HomeThe Journal of Historyvol. 55 no. 1 (2009)

The Ethnohistory of the City of Baguio: From the Pre-colonial to the American Colonial Period

June Prill-brett

Discipline: History, Ethnography

 

Abstract:

The City of Baguio will be celebrating its centennial mark on September 1, 2009. In response to this occasion, this paper's purpose is to look into the ethnohistorical unfolding of events as narrated by informants' memories from ancestors and cross-checked by available historical accounts pertaining to the creation of the City of Baguio by the American colonial government.
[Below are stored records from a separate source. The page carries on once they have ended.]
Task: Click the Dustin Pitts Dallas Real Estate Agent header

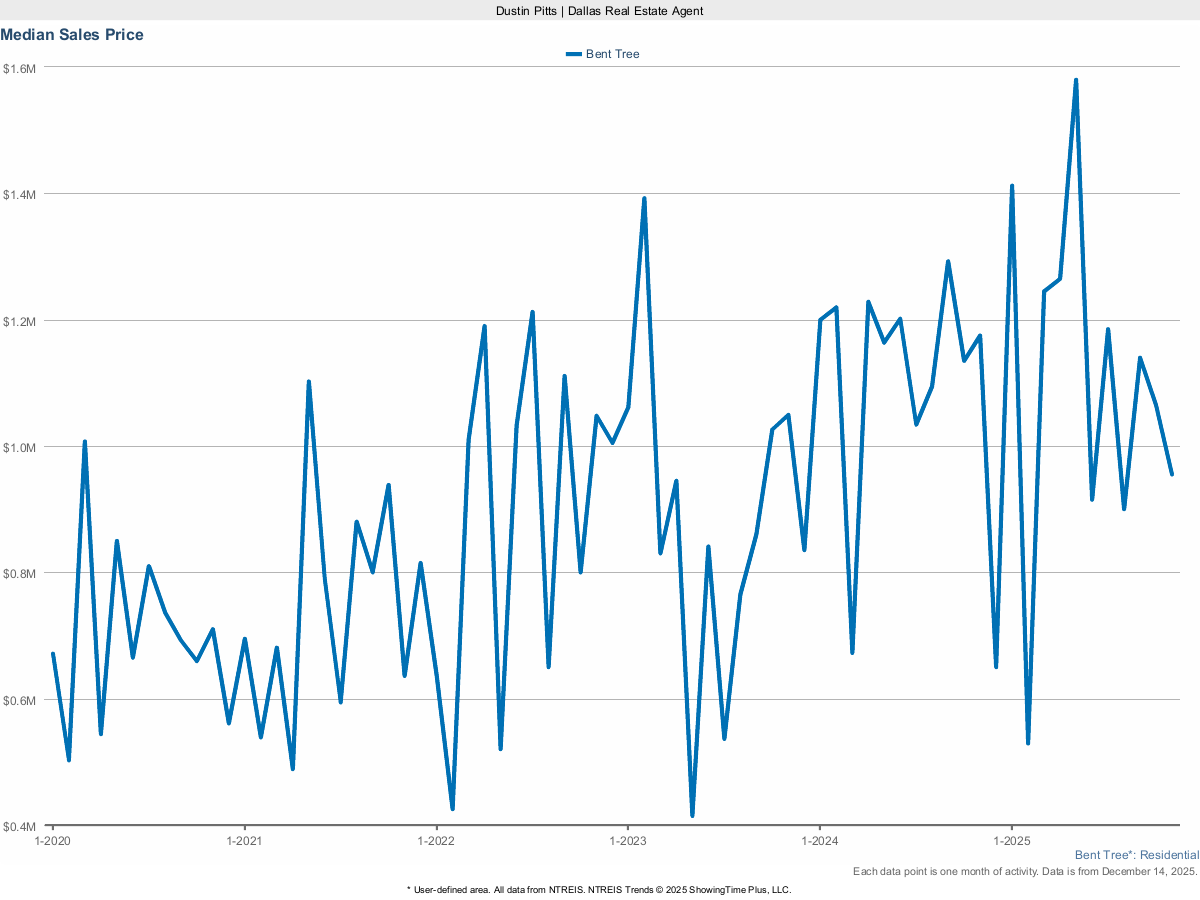Action: [599, 11]
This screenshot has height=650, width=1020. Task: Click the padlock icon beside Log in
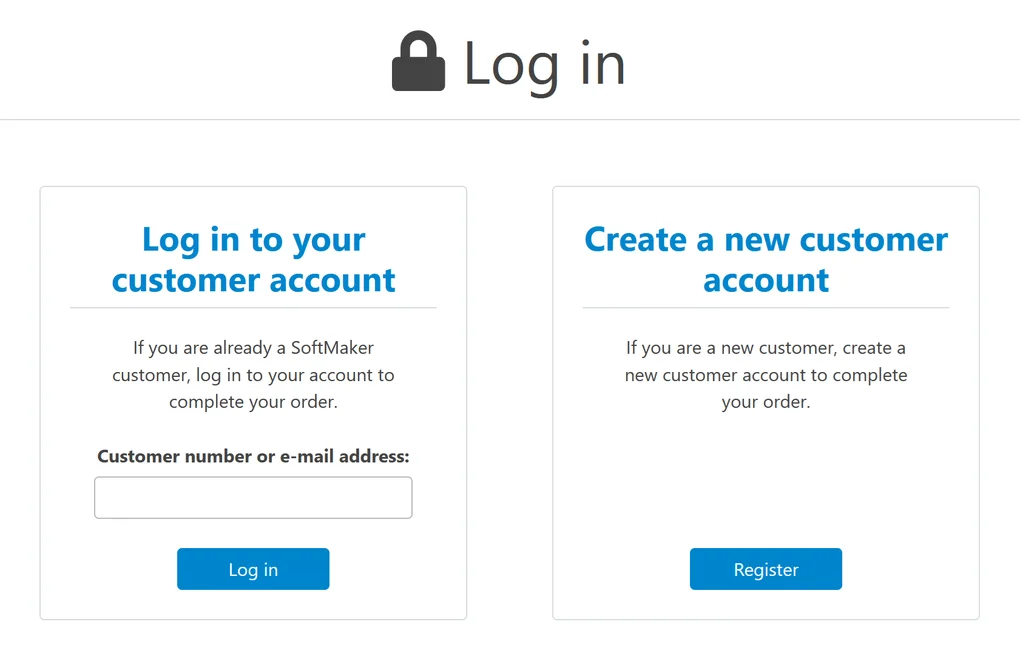[x=418, y=62]
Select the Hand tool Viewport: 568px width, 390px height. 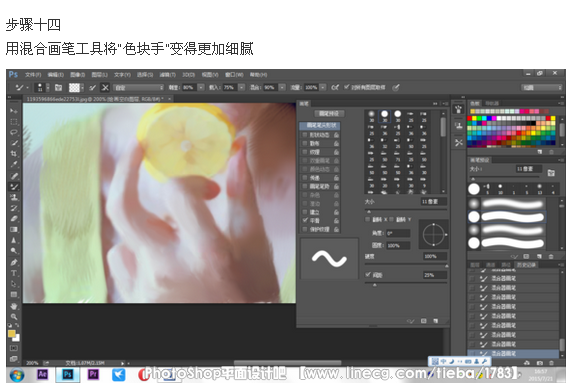(14, 306)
It will also discuss the events that led to the creation of the municipality of Tuba, from the original borderless Ibaloy settlements characterized by the cattle-grazing land called estancias, as well as the socio-political organization of thebabaknang/baknang, a 'petty plutocracy,'1 which controlled mine tunnels and gold-trading, and the cattle industry,2 as well as the guardians and managers of their subordinates—the pastol, abiteg and baga-en. This social class institutionalized the pachit/peshit (lavish feasts of merit) to validate their social rank. The ethnohistory unfolds from the pre-colonial period, through Ibaloy encounters with Spanish punitive expeditions, the insurrectos and the American colonial government.